CHIMNEY OR FLUE PIPE
The chimney for a wood stove must be masonry or Underwriter Labs listed, and factory built. Never, under any circumstances, should an unlined, single-brick chimney be used for a wood stove. Single-brick chimneys are prone to deterioration, which may allow potentially dangerous situations to develop. Hot gases can ignite combustible material through the smallest openings. Many older homes have unlined chimneys made of double brick, or a clay flue liner. You can use these for a wood stove if you check carefully for cracked mortar, loose or missing brick, or a broken section of the liner. Unless the chimney is absolutely straight, the individual flue sections may not be able to provide adequate protection, because the flue sections may not be able to lock completely into each other. Exterior discoloration of woodstoves’ metal chimneys indicate a possible breakdown of the insulating material. Questionable sections should be replaced.

VENTILATION
Venting the stove  is the most important part of a wood-burning system. About 90 percent of stove-related fires originate within the venting system. A venting system is not a chimney. It consists of lengths of 24-gauge or heavier stovepipe, which connects the stove to an approved chimney. The vent must be as short as possible, with no more than two right-angle elbows. The sections of stovepipe should be assembled with crimped, male ends of the sections facing down, toward the stove. Stovepipe sections should be fastened with at least three sheet-metal screws or other fasteners. Seams must overlap and face up on inclined runs.

Stovepipe clearance is extremely important. The pipe must never pass through an interior wall, wall, floor or ceiling. Stovepipe should never be used for a chimney, because the elements will rust. Wherever possible, the stovepipe should go directly into a lined masonry or Underwriters Labs-listed, factory-built chimney. If your stovepipe must pass through an exterior wall to reach the chimney, maintain an 18-inch minimum clearance to all combustibles. Consult the inspection office for direction on the proper connections or metal thimbles designed for that purpose.

OPERATIONS AND MAINTENANCE
Clean your stovepipe and chimney with a wire brush at least once a year. Use a reputable chimney sweep to clean the chimney or flue pipe.

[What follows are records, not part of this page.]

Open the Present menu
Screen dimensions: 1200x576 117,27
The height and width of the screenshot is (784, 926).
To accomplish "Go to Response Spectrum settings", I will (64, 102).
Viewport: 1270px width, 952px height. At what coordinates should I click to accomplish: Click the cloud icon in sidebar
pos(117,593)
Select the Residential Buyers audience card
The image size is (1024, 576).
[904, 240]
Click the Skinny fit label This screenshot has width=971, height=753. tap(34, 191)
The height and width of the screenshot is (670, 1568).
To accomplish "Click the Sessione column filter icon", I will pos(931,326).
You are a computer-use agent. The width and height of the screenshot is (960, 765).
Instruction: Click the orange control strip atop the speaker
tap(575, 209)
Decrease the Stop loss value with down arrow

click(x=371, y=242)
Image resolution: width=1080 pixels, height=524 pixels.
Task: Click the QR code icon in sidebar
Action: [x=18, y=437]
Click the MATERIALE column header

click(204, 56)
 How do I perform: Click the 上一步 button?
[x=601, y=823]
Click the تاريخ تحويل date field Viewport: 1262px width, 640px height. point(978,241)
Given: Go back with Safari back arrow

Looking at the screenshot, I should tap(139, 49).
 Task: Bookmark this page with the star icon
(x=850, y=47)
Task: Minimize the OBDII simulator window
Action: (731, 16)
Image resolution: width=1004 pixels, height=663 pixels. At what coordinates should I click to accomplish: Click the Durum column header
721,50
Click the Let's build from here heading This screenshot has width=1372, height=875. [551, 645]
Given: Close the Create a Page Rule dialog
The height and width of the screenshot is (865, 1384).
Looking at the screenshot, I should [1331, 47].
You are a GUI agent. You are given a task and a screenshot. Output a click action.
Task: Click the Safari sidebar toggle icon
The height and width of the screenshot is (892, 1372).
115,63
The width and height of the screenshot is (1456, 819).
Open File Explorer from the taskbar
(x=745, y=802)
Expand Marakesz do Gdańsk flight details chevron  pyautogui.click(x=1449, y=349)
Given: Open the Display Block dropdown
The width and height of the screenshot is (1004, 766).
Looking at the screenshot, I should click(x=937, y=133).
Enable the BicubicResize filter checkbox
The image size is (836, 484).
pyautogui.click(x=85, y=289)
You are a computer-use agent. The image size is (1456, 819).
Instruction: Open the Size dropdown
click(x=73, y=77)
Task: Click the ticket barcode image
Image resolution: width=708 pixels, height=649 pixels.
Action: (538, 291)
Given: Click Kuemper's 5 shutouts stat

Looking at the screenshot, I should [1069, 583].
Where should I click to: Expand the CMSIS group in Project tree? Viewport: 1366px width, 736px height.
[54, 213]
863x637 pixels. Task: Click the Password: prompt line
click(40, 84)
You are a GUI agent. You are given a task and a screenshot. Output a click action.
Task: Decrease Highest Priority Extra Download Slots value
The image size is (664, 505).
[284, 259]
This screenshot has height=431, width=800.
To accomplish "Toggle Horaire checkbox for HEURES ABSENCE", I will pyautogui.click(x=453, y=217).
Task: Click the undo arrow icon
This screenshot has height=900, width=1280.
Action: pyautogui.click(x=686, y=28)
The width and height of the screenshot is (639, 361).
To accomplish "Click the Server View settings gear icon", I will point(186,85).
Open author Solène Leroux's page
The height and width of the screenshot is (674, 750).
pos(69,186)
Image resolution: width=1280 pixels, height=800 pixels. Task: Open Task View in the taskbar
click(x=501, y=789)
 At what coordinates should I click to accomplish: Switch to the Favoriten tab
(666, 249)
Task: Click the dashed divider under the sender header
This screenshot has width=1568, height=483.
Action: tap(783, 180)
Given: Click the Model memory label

Avoid creosote buildup. Creosote is a highly combustible fuel that burns intensely. A slow-burning fire in a modern, damped-down, airtight stove produces a flue temperature in the 100 to 200-degree range. These comparatively low temperatures do not sufficiently carry all of the unburned, combustible gases into the atmosphere. Instead, they condense along the walls of the stovepipe and the chimney as creosote.

Creosote takes three forms:

  • A sticky liquid that will run down the chimney and stovepipe where it will be burned
  • A flaky, black deposit which is easily removed with a wire brush
  • A hard, glazed tar which is almost impossible to remove, except by a professional chimney sweep

TIPS FOR BUILDING A FIRE

  • Season wood outdoors for at least six months
  • Store wood outdoors, covered and stacked neatly on a pallet or otherwise off the ground (to prevent rodent nesting)
  • Start fires with clean newspaper and dry kindling
  • Burn hot, bright fires, but use smaller fires in mild weather
  • Let the fire burn down to coals, then rake the coals toward the air inlet (and wood stove door), creating a mound. Do not spread the coals flat.
  • Reload your wood stove by adding at least three pieces of wood each time, on and behind the mound of hot coals. Avoid adding one log at a time.
  • Regularly remove ashes from the wood stove into a metal container with a cover, and store outdoors.
  • Chill your beer to 35-40 degrees, or enjoy with a nice sipping bourbon like Basil Hayden’s.